「実行」や「信頼」といった現代が直面する難問をもとに、渋沢栄一や「論語」の教えを実践している経営者の方々にインタビューしました。評論家や学者といった立場からの声ではなく、生々しい現場を預かる責任者の声として、きわめて示唆に富んでいると筆者は考えます。混迷の続く時代を照らすヒントとして、本連載を活用して頂ければ幸いです。
第6回目の今回は、みずほ銀行の前会長である塚本隆史氏にお話を伺いました。
なお、本文に登場する人物の年齢や肩書き、数値データなどは原則としてインタビュー当時のものですが、プロフィールは2013年6月現在の情報を表記しています。
欲と強欲は違う
守屋 まず、『論語と算盤』を初めて読んだきっかけを教えてください。
塚本 隆史(つかもと たかし)
1950年東京都生まれ。74年京都大学法学部卒業。同年4月株式会社第一勧業銀行入行。82年ハーバード・ビジネス・スクールBA取得。07年株式会社みずほコーポレート銀行取締役副頭取。08年株式会社みずほフィナンシャルグループ取締役副社長。09年同取締役社長、11年同会長兼株式会社みずほ銀行取締役頭取、13年同会長兼同銀行会長。

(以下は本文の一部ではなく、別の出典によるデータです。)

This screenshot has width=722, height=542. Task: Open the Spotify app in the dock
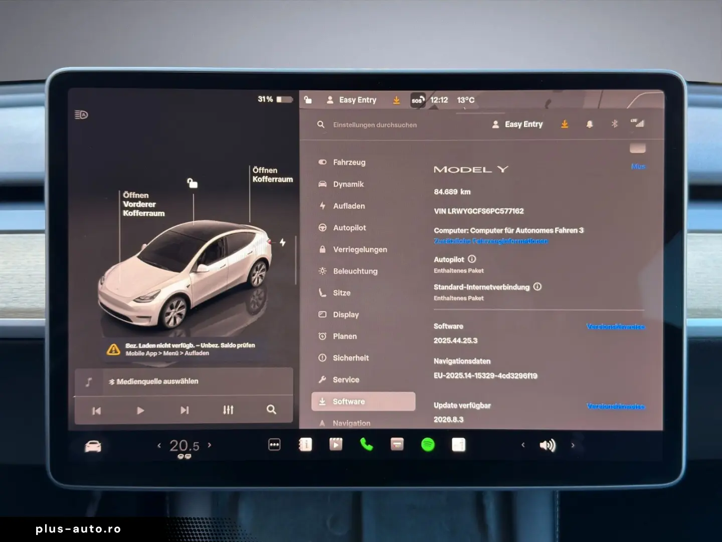[x=428, y=445]
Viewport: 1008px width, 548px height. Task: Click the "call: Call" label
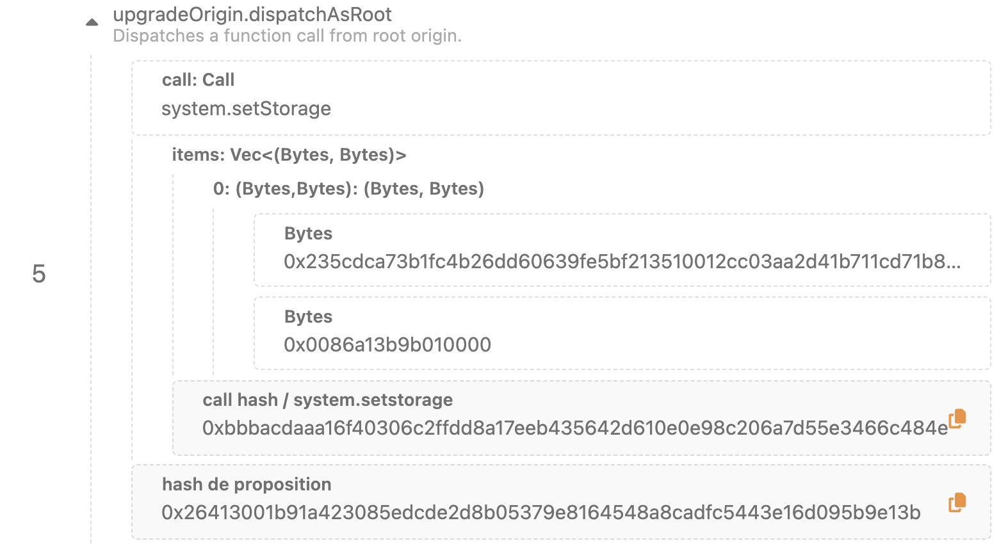click(198, 80)
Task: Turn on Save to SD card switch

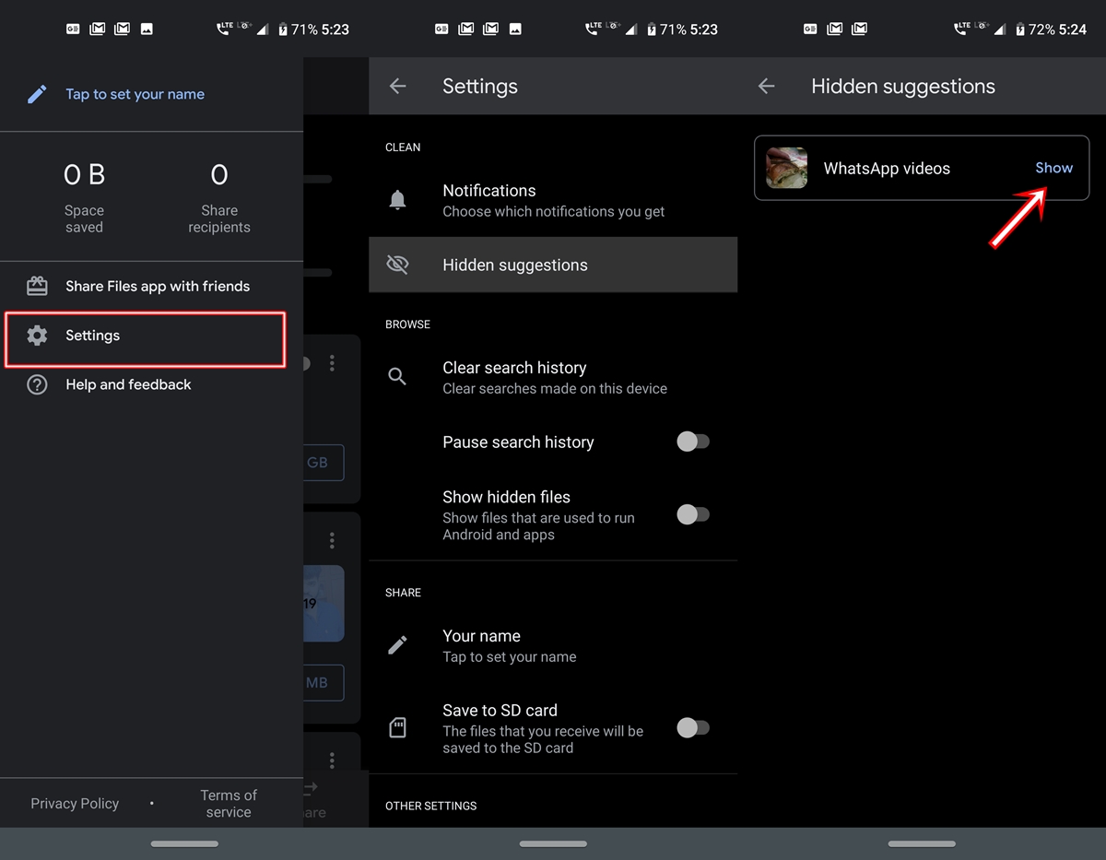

塚本 昭和49年に旧第一勧銀に入ってしばらくした頃、先輩から勧められました。そもそも第一銀行を創立された渋沢栄一さんの著書であり、しかも日本で最初の銀行を始めた方なので、一般的な興味から読んだという感じでした。
守屋 最初に読まれたときは何か感じるところはありましたか。
塚本 そうですね、当時、私が就職した頃は、ちょうど高度成長期が終わるときでした。戦後初めて経済成長率がマイナス1.2%になり、その後オイルショックを経て安定成長に入っていくわけです。「いろんなことがあるけども資本主義ってすばらしい」という時期の最後だったわけです。その中でオイルショックが起きて、第一次のときは結構ひどいことになりました。有名な、洗剤とかトイレットペーパーの買い占めとか、あるいは国民総需要抑制策というのを政府が打ち出して、テレビの時間も制限されました。

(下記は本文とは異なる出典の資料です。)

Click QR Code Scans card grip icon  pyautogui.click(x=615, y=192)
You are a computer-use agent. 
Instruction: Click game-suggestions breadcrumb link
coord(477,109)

NHKさんも夜11時で放映をやめまして、日中も3チャンネルでしたか、この時間帯だけは真っ暗に、放映しませんというようなこともやった時期です。
それから物価がみるみる上がっていきました。やっと豊かになったはずの日本の小売の店頭に行っても、必要なものが買えない。これは、必ずしもいいことずくめではないな――そんな思いと、おそらくつながる感想を持ったと思います。